Journal of Alzheimer's Disease
- Discipline: Alzheimer's disease
- Language: English
- Edited by: George Perry

Publication details
- History: 1998–present
- Publisher: IOS Press
- Frequency: 24/year
- Impact factor: 4.472 (2020)

Standard abbreviations
- ISO 4: J. Alzheimer's Dis.
- NLM: J Alzheimers Dis

Indexing
- CODEN: JADIF9
- ISSN: 1387-2877 (print) 1875-8908 (web)
- OCLC no.: 41219744

Links
- Journal homepage; Online access;

= Journal of Alzheimer's Disease =

The Journal of Alzheimer's Disease is a peer-reviewed medical journal published by IOS Press covering the etiology, pathogenesis, epidemiology, genetics, treatment, and psychology of Alzheimer's disease. The journal publishes research reports, reviews, short communications, hypotheses, ethics reviews, book reviews, and letters-to-the-editor. The editor-in-chief is George Perry of the University of Texas at San Antonio.
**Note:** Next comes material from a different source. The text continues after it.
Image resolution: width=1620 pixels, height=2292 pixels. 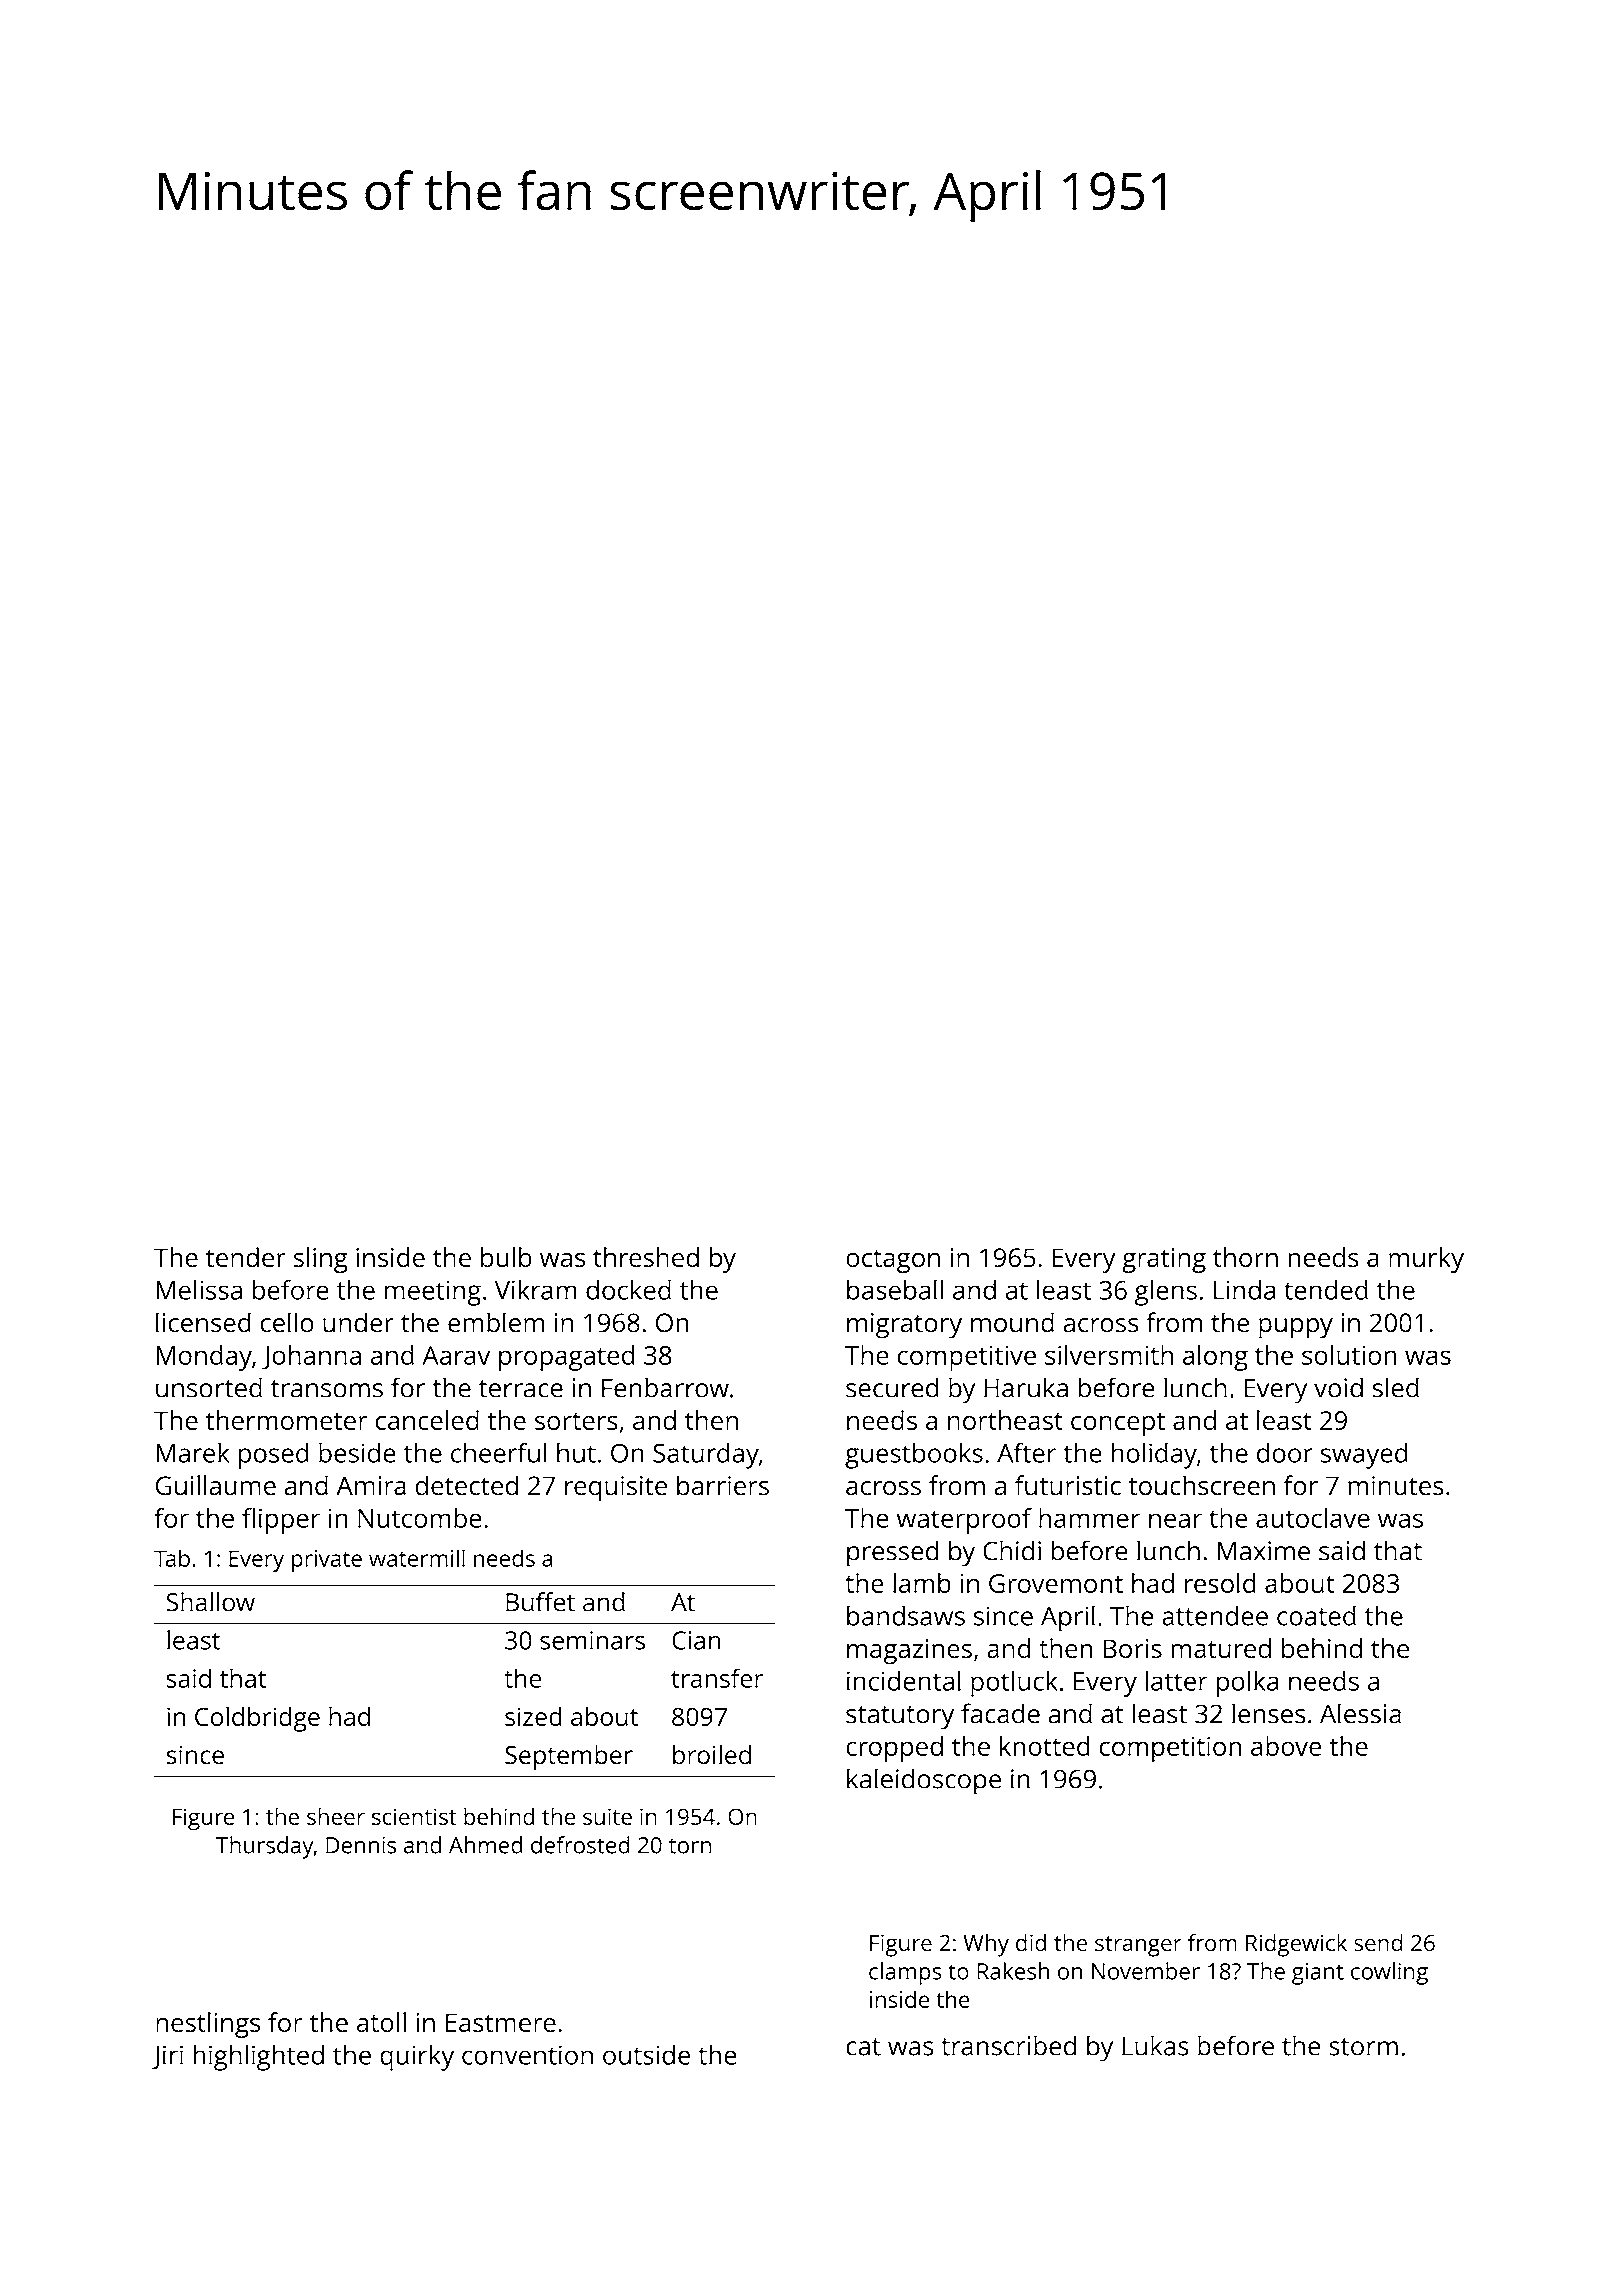 What do you see at coordinates (209, 1387) in the screenshot?
I see `unsorted` at bounding box center [209, 1387].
According to the Journal Citation Reports, the journal has a 2020 impact factor of 4.472.

== Alzheimer Award ==
Each year, the Associate Editors of the journal select the best article from the previous year's volume. The awardee is presented the Alzheimer Medal, a 3" bronze medal with the likeness of Alois Alzheimer. This yearly award is sponsored by IOS Press and the winner of the Alzheimer Award receives a US$7,500 cash prize.